For Immediate Release
Monday, July 12, 2004
Contact Brian Kennedy or Matt Streit at (202) 226-9019
Bush Administration Moves Roadless Rule Policy to Local People
Washington, DC - United States Department of Agriculture (USDA) Secretary Ann Veneman today announced a proposed rule that would conserve important roadless areas in national forests and involve states in important policy making decisions. In the interim, the Forest Service has reinstated a directive that would afford roadless areas the same protection given by the 2001 rule.
"This proposal embraces the fact that local people are the best stewards of our forests," said Resources Committee Chairman Richard W. Pombo. "It injects common sense and local control into Clinton's eleventh-hour, mindless edict. Forest management decisions should be made at the state level by people who know individual forest conditions best, not by bureaucrats surrounded by concrete in Washington. Today's decision will be praised by Americans throughout the West, where ninety percent of these roadless areas occur."
The roadless rule was finalized in the waning hours of the Clinton Administration with little public comment and has been the target of endless litigation ever since. The eleventh-hour rule was hastily formulated on an Environmental Impact Statement (EIS) for approximately 60 million acres that was undertaken in just one year's time.
"This proposal moves the decision-making process closer to the ground where it belongs," said Resources Subcommittee on Forests and Forest Health Chairman Greg Walden. "Instead of locking up 58 million acres through presidential edict as the Clinton-Gore roadless rule did, this proposal establishes a cooperative process with the states to determine which areas need to be protected."
The new rule establishes a collaborative process in which governors will work with the USDA and all interested local parties to make state-specific rulemakings for both conservation and management of roadless areas. The approach will give local communities the ability to identify areas for inclusion, set up local management plans, and protect local resources.
The approach will ultimately protect public health through management policies that will protect forests from the negative effects of wildfire, insect infestation and disease. By properly managing the forests, communities can ensure clean water sources and clean air.

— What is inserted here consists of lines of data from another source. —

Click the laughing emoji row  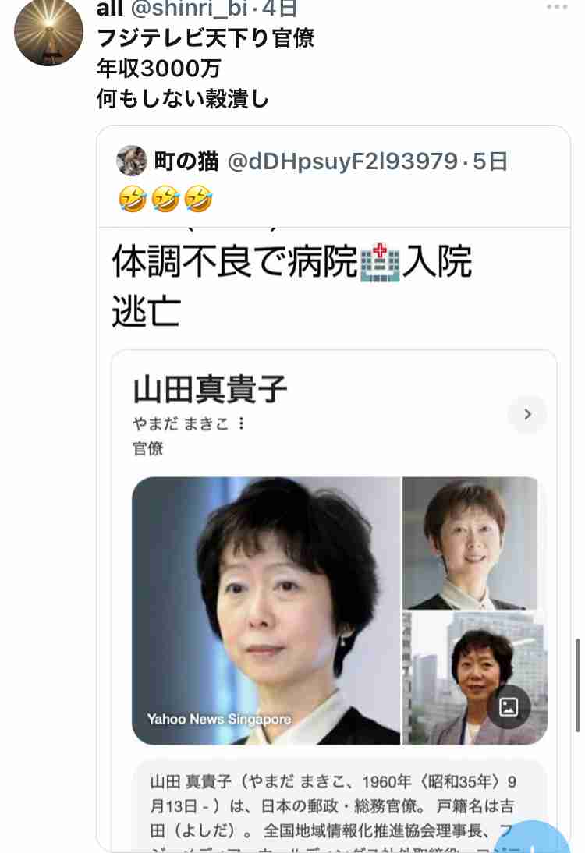pos(165,199)
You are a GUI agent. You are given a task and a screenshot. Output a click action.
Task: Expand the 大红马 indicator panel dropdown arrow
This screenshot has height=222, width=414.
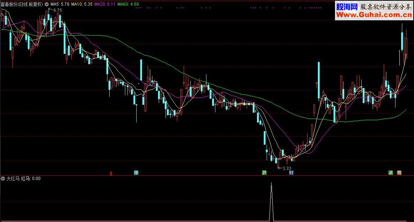click(3, 179)
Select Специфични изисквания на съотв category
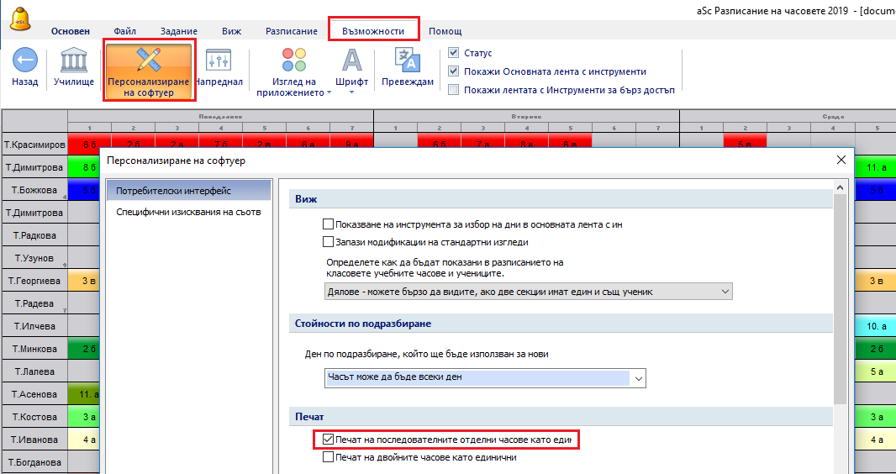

In July 2003, Federal Judge Clarence Brimmer permanently enjoined the roadless rule. According to Judge Brimmer, "in its rush to give President Clinton lasting notoriety in the annals of environmentalism, the Forest Service's shortcuts and bypassing of the procedural requirements of NEPA has done lasting damage to our very laws designed to protect the environment."
Brimmer continued in his opinion to state that the Forest Service's designation of 58.5 million acres as roadless areas "was a thinly veiled attempt to designate 'wilderness areas' in violation of the clear and unambiguous process established by the Wilderness Act for such designation... In sum, there is no gainsaying the fact that the Roadless Rule was driven through the administrative process and adopted by the Forest Service for the political capital of the Clinton administration without taking the 'hard look' that NEPA required."